- _What needs to be done_
Write out every line below that includes the word "avatar".
□ □ □ □ □
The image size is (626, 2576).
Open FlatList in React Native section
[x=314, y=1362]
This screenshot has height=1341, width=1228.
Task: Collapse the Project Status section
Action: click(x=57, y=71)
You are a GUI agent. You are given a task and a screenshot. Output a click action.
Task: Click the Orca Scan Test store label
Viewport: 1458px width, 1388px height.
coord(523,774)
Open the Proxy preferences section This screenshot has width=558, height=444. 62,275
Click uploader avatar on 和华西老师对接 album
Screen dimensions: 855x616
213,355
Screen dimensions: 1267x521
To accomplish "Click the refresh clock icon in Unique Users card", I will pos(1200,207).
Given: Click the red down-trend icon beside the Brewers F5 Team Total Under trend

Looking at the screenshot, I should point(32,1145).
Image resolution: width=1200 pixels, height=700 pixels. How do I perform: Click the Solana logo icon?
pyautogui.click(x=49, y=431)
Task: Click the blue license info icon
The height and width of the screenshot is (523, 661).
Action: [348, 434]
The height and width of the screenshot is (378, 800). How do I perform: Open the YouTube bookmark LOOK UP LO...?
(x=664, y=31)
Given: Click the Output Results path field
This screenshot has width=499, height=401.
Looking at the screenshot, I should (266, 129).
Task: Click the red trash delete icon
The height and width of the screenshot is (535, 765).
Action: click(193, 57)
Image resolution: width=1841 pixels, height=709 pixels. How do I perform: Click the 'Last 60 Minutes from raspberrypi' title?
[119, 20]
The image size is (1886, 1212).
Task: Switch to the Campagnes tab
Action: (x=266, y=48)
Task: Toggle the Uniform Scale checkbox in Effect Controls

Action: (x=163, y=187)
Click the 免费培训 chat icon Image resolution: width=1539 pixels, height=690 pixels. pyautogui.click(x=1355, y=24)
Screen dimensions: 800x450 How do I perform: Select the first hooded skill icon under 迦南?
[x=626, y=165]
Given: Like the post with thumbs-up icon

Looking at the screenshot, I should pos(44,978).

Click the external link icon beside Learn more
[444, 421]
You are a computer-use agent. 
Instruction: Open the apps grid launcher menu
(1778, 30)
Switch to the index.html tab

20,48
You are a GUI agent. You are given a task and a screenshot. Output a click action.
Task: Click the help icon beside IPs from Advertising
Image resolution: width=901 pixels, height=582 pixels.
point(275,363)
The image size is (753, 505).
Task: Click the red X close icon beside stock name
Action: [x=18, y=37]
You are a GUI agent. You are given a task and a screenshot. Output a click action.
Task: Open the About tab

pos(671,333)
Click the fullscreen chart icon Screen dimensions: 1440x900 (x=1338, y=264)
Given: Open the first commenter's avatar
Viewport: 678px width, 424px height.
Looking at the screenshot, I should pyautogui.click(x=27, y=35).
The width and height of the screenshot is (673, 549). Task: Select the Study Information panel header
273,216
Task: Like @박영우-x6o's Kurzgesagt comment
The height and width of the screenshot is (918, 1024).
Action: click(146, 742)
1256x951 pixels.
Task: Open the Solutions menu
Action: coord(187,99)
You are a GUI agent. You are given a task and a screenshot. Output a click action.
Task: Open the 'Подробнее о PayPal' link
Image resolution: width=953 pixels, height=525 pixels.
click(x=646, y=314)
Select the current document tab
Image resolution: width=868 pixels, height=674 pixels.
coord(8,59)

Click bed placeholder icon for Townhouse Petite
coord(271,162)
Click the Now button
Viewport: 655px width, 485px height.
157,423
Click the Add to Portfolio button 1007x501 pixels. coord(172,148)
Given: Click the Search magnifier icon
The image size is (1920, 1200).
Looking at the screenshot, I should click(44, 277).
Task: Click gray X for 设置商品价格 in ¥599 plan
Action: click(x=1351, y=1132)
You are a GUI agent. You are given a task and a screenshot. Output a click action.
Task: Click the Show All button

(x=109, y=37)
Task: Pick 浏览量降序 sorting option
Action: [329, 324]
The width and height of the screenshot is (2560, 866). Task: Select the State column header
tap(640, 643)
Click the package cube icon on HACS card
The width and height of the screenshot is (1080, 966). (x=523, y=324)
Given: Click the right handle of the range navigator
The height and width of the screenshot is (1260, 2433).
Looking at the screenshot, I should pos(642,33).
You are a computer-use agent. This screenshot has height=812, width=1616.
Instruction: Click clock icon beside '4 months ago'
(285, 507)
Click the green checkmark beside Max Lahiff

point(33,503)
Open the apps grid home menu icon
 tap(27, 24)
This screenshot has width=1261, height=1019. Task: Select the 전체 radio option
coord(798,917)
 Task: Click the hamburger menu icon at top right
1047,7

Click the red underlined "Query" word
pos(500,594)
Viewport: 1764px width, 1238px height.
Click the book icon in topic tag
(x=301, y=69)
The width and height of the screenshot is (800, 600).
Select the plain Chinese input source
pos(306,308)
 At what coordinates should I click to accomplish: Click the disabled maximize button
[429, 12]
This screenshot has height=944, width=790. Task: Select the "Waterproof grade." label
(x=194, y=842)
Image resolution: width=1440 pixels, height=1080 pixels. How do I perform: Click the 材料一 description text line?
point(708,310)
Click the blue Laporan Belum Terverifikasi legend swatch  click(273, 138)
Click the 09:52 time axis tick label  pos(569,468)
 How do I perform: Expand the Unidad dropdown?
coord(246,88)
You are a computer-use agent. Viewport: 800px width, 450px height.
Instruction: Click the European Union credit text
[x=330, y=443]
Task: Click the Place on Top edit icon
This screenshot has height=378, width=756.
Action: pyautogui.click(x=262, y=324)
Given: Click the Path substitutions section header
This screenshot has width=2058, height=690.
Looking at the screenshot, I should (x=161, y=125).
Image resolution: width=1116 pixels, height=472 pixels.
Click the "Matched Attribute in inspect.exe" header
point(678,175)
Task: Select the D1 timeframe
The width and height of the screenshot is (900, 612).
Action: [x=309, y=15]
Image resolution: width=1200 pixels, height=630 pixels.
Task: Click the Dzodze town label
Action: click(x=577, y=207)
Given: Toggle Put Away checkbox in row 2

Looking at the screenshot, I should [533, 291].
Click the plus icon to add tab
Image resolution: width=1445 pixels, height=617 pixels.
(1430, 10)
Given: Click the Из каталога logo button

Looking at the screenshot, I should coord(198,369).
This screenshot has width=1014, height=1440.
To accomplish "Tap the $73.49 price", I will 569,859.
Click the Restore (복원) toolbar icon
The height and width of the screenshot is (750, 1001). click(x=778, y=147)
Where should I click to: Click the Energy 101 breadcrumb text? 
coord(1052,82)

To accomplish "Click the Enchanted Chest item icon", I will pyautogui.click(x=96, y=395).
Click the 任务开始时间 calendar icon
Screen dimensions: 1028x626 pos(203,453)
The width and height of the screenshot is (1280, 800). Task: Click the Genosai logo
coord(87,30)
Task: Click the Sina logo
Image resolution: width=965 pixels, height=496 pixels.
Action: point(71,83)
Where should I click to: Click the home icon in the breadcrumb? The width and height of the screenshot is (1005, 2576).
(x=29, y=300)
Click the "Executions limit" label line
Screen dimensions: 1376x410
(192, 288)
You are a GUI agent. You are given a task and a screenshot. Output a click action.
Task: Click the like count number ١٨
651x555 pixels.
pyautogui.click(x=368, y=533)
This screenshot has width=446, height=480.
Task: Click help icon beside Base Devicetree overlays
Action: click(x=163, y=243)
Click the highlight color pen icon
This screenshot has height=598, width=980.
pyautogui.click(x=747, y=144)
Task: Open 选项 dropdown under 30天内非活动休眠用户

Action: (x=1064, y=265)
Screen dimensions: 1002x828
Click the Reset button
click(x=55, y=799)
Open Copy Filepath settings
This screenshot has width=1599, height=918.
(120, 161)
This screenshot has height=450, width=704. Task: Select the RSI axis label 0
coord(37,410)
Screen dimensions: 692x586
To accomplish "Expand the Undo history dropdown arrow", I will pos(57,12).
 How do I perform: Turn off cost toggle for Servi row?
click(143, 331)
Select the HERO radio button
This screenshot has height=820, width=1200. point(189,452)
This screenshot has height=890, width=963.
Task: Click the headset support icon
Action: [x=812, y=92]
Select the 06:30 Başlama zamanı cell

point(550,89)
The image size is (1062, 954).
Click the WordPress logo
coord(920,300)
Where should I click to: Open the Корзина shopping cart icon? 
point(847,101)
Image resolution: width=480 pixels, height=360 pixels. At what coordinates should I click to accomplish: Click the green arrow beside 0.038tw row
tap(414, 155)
□ □ □ □ □
- _Written solution_
Click uploader avatar on 和华西老师对接 album
Given: Open the first commenter's avatar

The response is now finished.